CRvB, 01-06-2016, nr. 13-754 WW
ECLI:NL:CRVB:2016:1992
- Instantie
Centrale Raad van Beroep
- Datum
01-06-2016
- Zaaknummer
13-754 WW
- Vakgebied(en)
Sociale zekerheid algemeen (V)
- Brondocumenten en formele relaties
ECLI:NL:CRVB:2016:1992, Uitspraak, Centrale Raad van Beroep, 01‑06‑2016; (Hoger beroep)
- Wetingang
art. 8:60 Algemene wet bestuursrecht
- Vindplaatsen
JB 2016/160
USZ 2016/247
SZR-Updates.nl 2016-0599
Uitspraak 01‑06‑2016
Inhoudsindicatie
Intrekking en terugvordering WW- en ZW-uitkering. Gefingeerd dienstverband? Door appellante niet in de gelegenheid te stellen de bedrijfsleiders als getuigen ter zitting te horen heeft de rechtbank gehandeld in strijd met de goede procesorde en artikel 6 van het EVRM. Het Uwv heeft op grond van de gegevens uit het rapport werknemersfraude aannemelijk gemaakt dat appellante in de hier van belang zijnde periode niet in dienst van het uitzendbureau werkzaamheden heeft verricht bij [naam B.V.]. Appellante heeft voldoende tegenbewijs geleverd. Op grond van de gedetailleerde verklaringen die de getuigen ter zitting hebben afgelegd kan niet worden volgehouden dat aannemelijk is dat appellante in de hier van belang zijnde periode in het geheel niet via het uitzendbureau bij [naam B.V.] heeft gewerkt. Vernietiging bestreden besluiten.
13/754 WW
Datum uitspraak: 1 juni 2016
Centrale Raad van Beroep
Meervoudige kamer
Uitspraak op het hoger beroep tegen de uitspraak van de rechtbank Den Haag van
19 december 2012, 12/7953 (aangevallen uitspraak)
Partijen:
[Appellante] te [woonplaats] (appellante)

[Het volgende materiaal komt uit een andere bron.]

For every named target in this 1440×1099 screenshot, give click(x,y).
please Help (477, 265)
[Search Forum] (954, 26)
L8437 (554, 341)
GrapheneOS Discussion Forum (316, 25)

de Raad van bestuur van het Uitvoeringsinstituut werknemersverzekeringen (Uwv)
PROCESVERLOOP
Namens appellante heeft mr. O. Huisman, advocaat, hoger beroep ingesteld.
Het Uwv heeft een verweerschrift ingediend.

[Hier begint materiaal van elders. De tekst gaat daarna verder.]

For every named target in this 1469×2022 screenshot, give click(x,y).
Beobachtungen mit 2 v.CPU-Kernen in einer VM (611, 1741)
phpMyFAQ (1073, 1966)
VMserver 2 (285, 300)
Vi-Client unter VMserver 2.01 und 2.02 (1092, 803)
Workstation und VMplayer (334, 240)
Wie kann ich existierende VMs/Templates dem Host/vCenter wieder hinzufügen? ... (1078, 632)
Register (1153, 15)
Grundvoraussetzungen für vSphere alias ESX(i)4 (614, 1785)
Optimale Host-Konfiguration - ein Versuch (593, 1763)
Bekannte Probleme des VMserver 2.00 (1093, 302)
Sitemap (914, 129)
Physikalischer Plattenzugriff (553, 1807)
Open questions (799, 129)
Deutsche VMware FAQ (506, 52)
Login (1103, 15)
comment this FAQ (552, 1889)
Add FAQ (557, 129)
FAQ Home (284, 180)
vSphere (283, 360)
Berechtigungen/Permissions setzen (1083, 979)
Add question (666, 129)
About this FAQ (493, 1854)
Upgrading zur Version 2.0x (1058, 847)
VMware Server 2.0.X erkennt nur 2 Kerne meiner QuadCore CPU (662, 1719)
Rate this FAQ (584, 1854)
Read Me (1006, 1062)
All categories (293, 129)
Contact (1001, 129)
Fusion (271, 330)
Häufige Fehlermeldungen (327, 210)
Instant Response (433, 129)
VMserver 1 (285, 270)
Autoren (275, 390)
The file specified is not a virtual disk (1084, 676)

Het onderzoek ter zitting heeft plaatsgevonden op 1 juli 2015. Appellante is verschenen, bijgestaan door mr. Huisman. Het Uwv heeft zich laten vertegenwoordigen door
W.H.M. Visser. De door appellante meegebrachte getuigen [getuige 1] , [getuige 2] en
[getuige 3] zijn als getuigen gehoord.
OVERWEGINGEN
1.1.
Appellante heeft van 21 juli 2007 tot en met 23 november 2007 een uitkering ontvangen op grond van de Wet arbeid en zorg (WAZO), van 24 november 2007 tot en met 20 november 2009 een uitkering op grond van de Ziektewet (ZW) en van 23 november 2009 tot en met
22 februari 2010 een uitkering op grond van de Werkloosheidswet (WW).
1.2.
Het Uwv heeft een onderzoek ingesteld naar mogelijk gefingeerde dienstverbanden bij [naam uitzendbureau] . In dat kader heeft het Uwv ook onderzoek verricht naar het dienstverband van appellante bij [uitzendbureau] . De resultaten van dit onderzoek zijn neergelegd in een rapport werknemersfraude van 28 oktober 2011. In dit rapport is geconcludeerd dat appellante van 18 december 2006 tot 21 juli 2007 niet in dienst van [uitzendbureau] werkzaamheden heeft verricht als uitzendkracht bij [naam B.V.] te [plaatsnaam] en dus niet als werknemer verzekerd is geweest voor de werknemersverzekeringswetten.
1.3.
Bij besluit van 10 november 2011 heeft het Uwv de WW-uitkering van appellante met ingang van 23 november 2009 ingetrokken en over de periode van 23 november 2009 tot en met 22 februari 2010 een bedrag van € 3.822,92 aan volgens het Uwv onverschuldigd betaalde WW-uitkering van appellante teruggevorderd. Bij besluit van 14 november 2011 heeft het Uwv de ZW-uitkering van appellante met ingang van 23 juli 2007 ingetrokken en over de periode van 23 juli 2007 tot en met 22 november 2009 een bedrag van € 46.575,32 aan volgens het Uwv onverschuldigd betaalde ZW-uitkering van appellante teruggevorderd.
1.4.
Bij besluit van 12 juli 2012 (bestreden besluit) heeft het Uwv de bezwaren van appellante tegen de besluiten van 10 en 14 november 2011 ongegrond verklaard.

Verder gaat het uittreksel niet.